Render the entries below as a Markdown table with two columns, Row and Line, numbering each line in order and skipping blank lines. Omit the pictures.

:: MATERIAL SHOWN

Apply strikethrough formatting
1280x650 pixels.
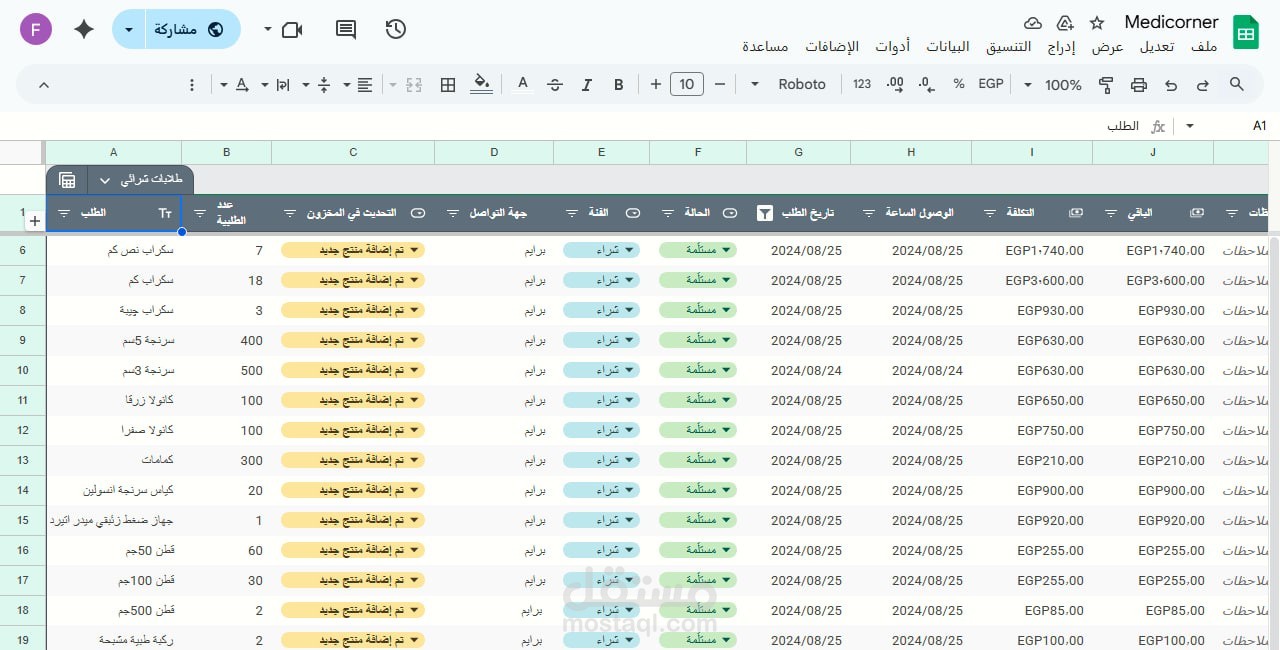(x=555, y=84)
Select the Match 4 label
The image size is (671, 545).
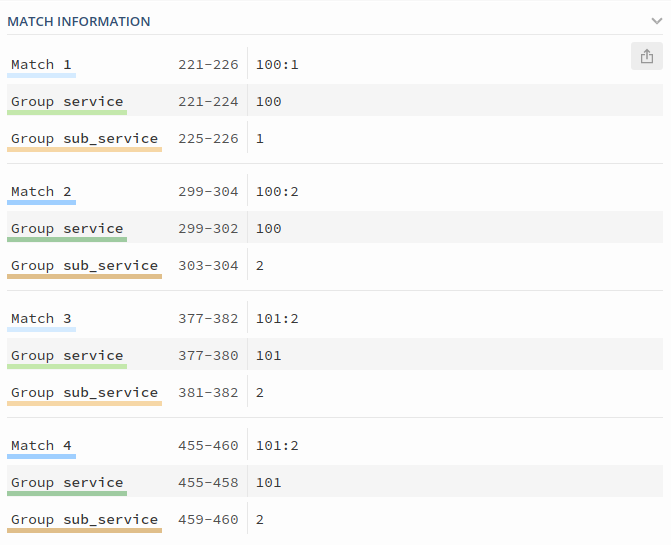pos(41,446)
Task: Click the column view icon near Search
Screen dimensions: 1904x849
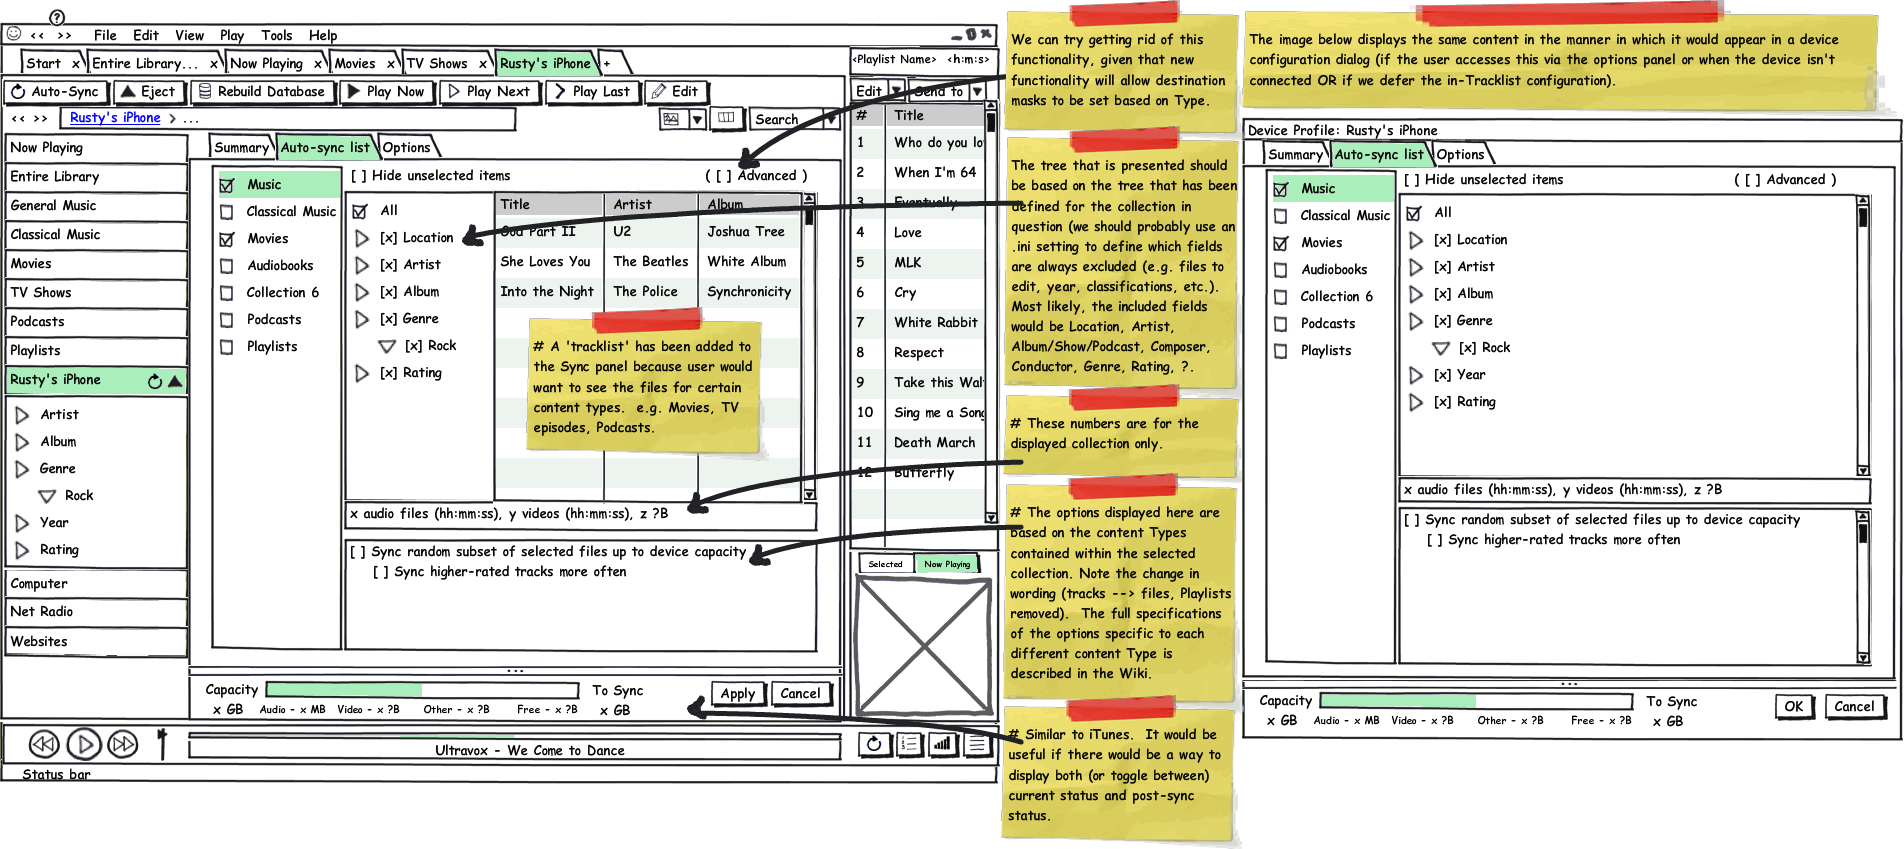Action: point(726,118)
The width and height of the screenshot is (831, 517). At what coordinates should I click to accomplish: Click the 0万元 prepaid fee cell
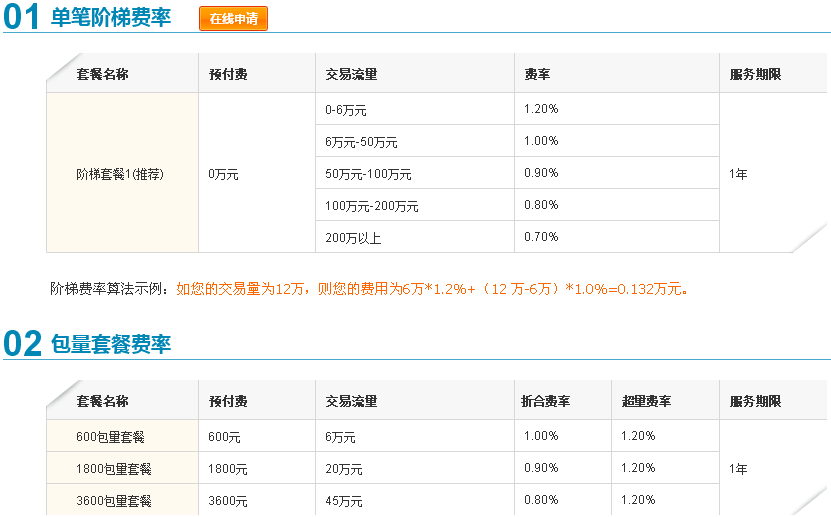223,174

::::

→ **ANSWER TO THE EXERCISE**:
| Row | Line |
|---|---|
| 1 | Apply strikethrough formatting |
| 2 | 1280x650 pixels. |
| 3 | (x=555, y=84) |
| 4 | Select the Match 4 label |
| 5 | The image size is (671, 545). |
| 6 | pos(41,446) |
| 7 | Task: Click the column view icon near Search |
| 8 | Screen dimensions: 1904x849 |
| 9 | Action: point(726,118) |
| 10 | The width and height of the screenshot is (831, 517). At what coordinates should I click to accomplish: Click the 0万元 prepaid fee cell |
| 11 | 223,174 |